» Activity: All entries are to be copied exactly, with pictures removed.

(Pixel coordinate grounding data)
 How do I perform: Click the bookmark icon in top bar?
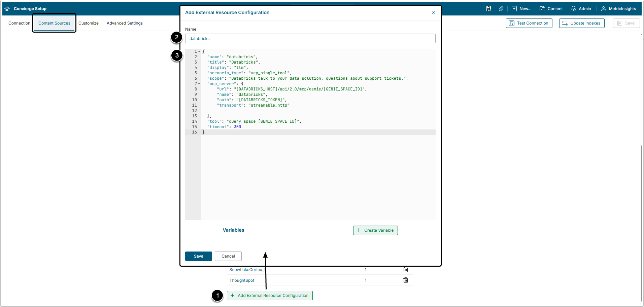pos(488,9)
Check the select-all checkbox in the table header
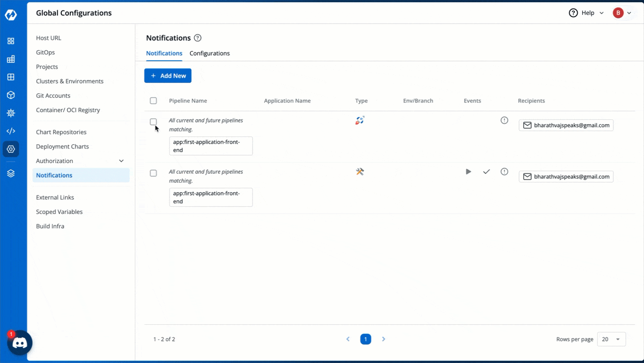This screenshot has height=363, width=644. point(153,100)
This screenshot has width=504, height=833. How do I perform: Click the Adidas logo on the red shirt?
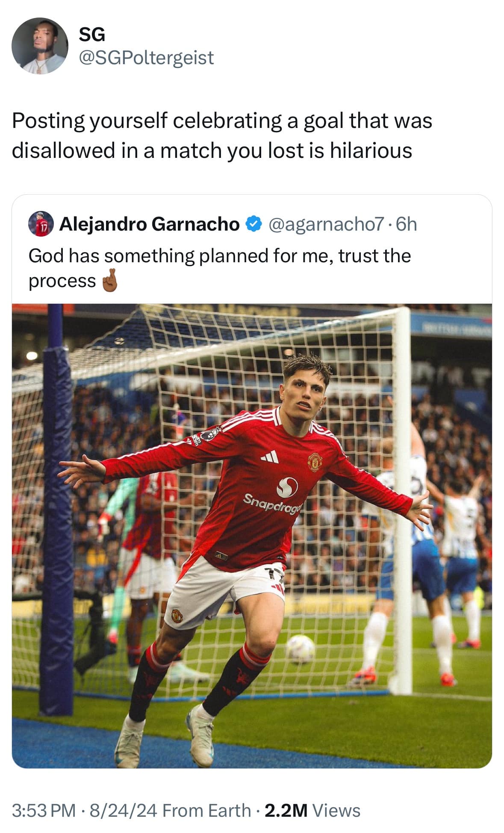click(270, 457)
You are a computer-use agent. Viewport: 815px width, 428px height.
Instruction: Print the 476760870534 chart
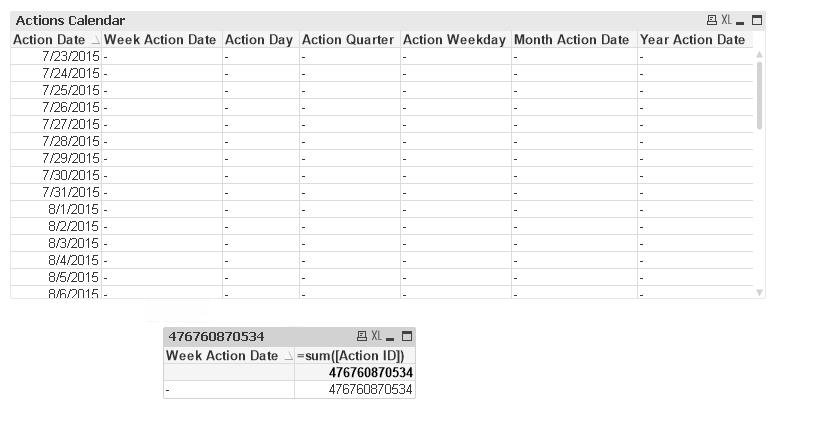[361, 336]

» Task solution:
 How do I perform: Click the bookmark icon in top bar?
pos(488,9)
Check the select-all checkbox in the table header
This screenshot has height=363, width=644. point(153,100)
This screenshot has width=504, height=833. How do I perform: Click the Adidas logo on the red shirt?
click(270, 457)
You are a computer-use agent. Viewport: 815px width, 428px height.
Instruction: Print the 476760870534 chart
[361, 336]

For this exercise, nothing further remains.